List of k-values for Accuracy@k.

[1, 3, 5, 10]
precision_recall_at_k list of int

List of k-values for Precision@k and Recall@k.

[1, 3, 5, 10]
mrr_at_k list of int

List of k-values for MRR@k.

[10]
ndcg_at_k list of int

List of k-values for NDCG@k.

[10]
map_at_k list of int

List of k-values for MAP@k.

[100]
write_csv bool

If True, writes results to CSV.

False
csv_dir str

Path to write the CSV file (default is the current working directory).

None

filter_queries(queries, relevant_docs)

Filter out queries that have no relevant docs

run()

Executes the evaluation by running queries and computing IR metrics.

This method: 1. Executes all configured queries against the Vespa application. 2. Collects search results and timing information. 3. Computes the configured IR metrics (Accuracy@k, Precision@k, Recall@k, MRR@k, NDCG@k, MAP@k). 4. Records search timing statistics. 5. Logs results and optionally writes them to CSV.

Returns:

Name Type Description
dict Dict[str, float]

A dictionary containing: - IR metrics with names like "accuracy@k", "precision@k", etc. - Search time statistics ("searchtime_avg", "searchtime_q50", etc.).
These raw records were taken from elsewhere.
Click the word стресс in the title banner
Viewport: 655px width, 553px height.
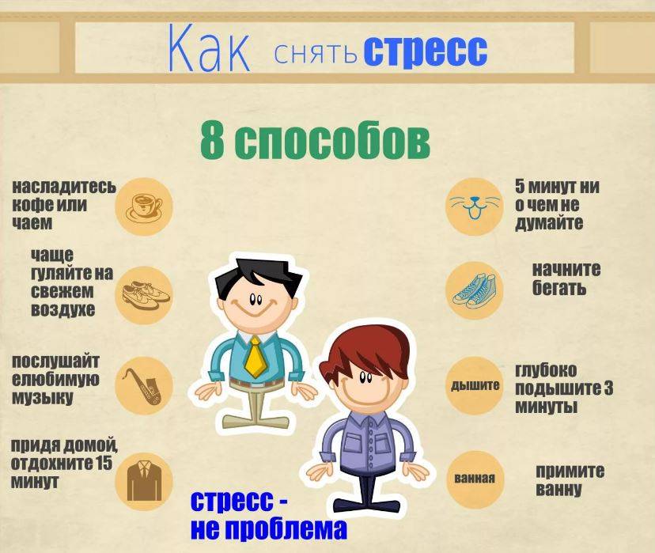pyautogui.click(x=426, y=51)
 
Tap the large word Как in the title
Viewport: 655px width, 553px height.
pyautogui.click(x=209, y=48)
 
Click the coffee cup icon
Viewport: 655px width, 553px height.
pyautogui.click(x=144, y=206)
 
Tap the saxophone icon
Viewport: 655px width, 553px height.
pyautogui.click(x=143, y=385)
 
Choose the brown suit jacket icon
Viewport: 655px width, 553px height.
pyautogui.click(x=144, y=480)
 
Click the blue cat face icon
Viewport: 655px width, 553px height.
pyautogui.click(x=474, y=206)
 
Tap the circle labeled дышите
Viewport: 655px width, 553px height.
pyautogui.click(x=475, y=385)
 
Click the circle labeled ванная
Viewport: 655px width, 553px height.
pyautogui.click(x=475, y=479)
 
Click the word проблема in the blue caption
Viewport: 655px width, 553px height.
pyautogui.click(x=286, y=528)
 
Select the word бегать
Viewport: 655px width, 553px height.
pyautogui.click(x=559, y=289)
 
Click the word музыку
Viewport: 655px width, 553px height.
pyautogui.click(x=43, y=397)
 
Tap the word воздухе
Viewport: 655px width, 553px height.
pyautogui.click(x=63, y=309)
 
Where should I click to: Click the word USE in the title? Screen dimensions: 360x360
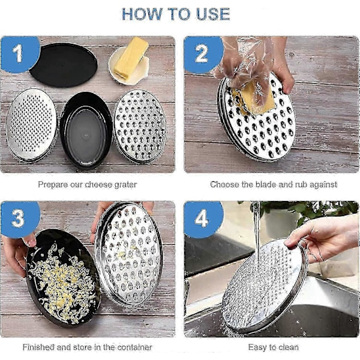[213, 14]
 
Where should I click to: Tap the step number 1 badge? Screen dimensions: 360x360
[20, 54]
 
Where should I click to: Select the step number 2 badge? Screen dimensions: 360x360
[203, 54]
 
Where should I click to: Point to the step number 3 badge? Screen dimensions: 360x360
[20, 218]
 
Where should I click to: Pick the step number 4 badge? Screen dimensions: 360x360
[203, 218]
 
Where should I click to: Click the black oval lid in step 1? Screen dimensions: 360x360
[64, 65]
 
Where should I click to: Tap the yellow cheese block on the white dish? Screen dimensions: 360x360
[130, 58]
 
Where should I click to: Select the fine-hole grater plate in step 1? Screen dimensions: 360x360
[31, 125]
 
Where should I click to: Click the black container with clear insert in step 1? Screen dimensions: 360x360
[86, 130]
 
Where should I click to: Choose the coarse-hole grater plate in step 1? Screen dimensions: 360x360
[140, 127]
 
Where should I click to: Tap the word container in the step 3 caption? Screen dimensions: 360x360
[133, 347]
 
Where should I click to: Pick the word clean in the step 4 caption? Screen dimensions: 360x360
[289, 347]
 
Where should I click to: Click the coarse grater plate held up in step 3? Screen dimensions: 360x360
[128, 253]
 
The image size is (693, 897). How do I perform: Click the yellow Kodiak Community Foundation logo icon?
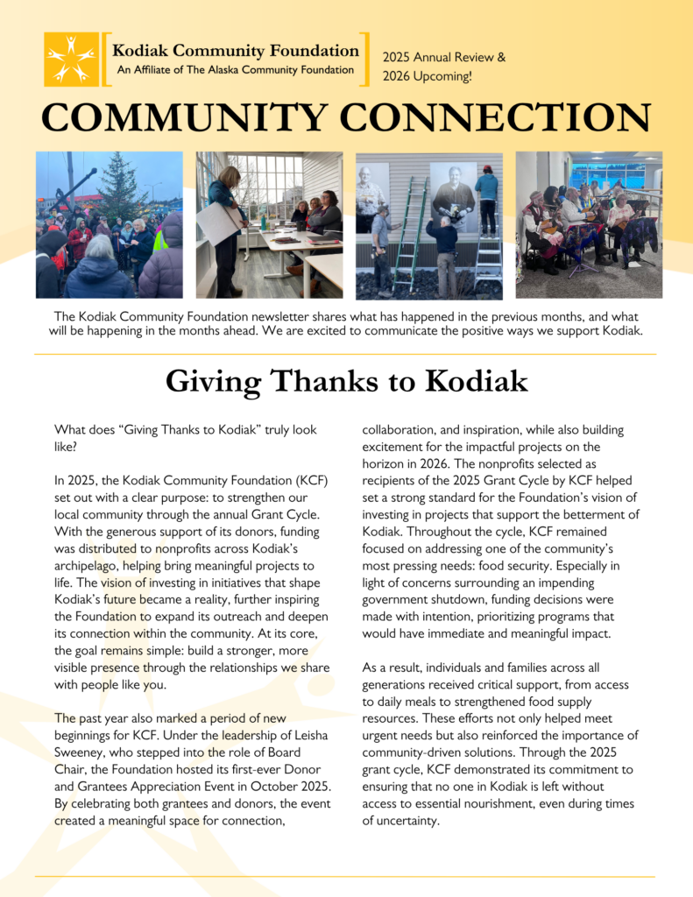click(71, 60)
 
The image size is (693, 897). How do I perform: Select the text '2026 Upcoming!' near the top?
click(427, 76)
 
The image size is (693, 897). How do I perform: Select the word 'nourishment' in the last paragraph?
click(537, 804)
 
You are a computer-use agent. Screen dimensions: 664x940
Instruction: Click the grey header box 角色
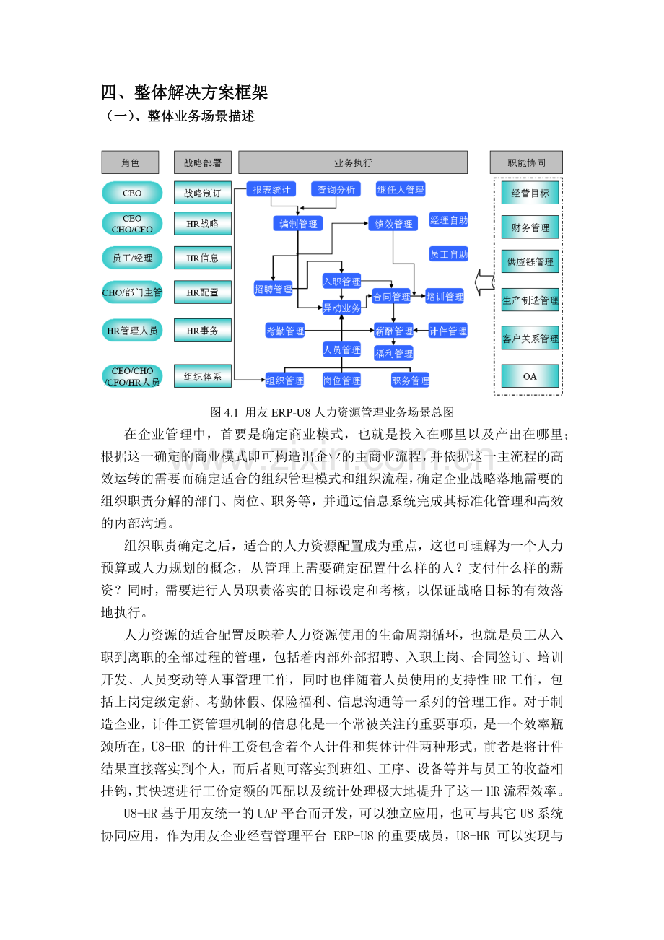click(130, 162)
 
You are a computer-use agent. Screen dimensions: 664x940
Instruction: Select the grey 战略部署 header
click(203, 162)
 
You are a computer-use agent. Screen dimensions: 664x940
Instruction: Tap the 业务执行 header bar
click(353, 162)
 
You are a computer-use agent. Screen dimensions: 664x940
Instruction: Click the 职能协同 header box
click(526, 162)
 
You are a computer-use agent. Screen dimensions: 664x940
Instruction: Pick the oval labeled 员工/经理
click(132, 258)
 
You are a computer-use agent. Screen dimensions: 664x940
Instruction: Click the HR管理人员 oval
click(132, 330)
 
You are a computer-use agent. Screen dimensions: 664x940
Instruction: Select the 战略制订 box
click(203, 193)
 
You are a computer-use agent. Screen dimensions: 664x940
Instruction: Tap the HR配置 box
click(203, 292)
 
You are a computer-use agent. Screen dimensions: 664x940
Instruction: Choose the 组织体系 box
click(203, 376)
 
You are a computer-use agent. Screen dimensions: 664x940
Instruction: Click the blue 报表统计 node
click(271, 189)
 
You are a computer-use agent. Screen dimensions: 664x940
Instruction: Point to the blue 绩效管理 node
click(393, 224)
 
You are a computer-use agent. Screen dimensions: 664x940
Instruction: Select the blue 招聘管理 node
click(273, 289)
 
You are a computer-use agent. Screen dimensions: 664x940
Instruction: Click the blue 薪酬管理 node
click(394, 331)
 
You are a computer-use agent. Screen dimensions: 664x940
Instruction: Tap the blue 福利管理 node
click(394, 353)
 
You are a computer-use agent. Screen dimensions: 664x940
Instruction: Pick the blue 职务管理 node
click(410, 380)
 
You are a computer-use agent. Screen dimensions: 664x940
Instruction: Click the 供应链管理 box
click(530, 261)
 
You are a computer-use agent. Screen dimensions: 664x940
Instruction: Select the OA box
click(530, 376)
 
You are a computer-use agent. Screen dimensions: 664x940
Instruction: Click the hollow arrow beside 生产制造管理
click(484, 282)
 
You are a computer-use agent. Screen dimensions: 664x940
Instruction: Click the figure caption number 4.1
click(231, 412)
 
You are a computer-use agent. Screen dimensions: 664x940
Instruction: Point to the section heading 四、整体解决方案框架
click(184, 92)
The values are floats between 0 and 1 for metrics and in seconds for timing.

Example
{
    "accuracy@1": 0.75,
    "ndcg@10": 0.68,
    "searchtime_avg": 0.0123,
    ...
}

mean(values)

Compute the mean of a list of numbers without using numpy.

percentile(values, p)

Compute the p-th percentile of a list of values (0 <= p <= 100). This approximates numpy.percentile's behavior.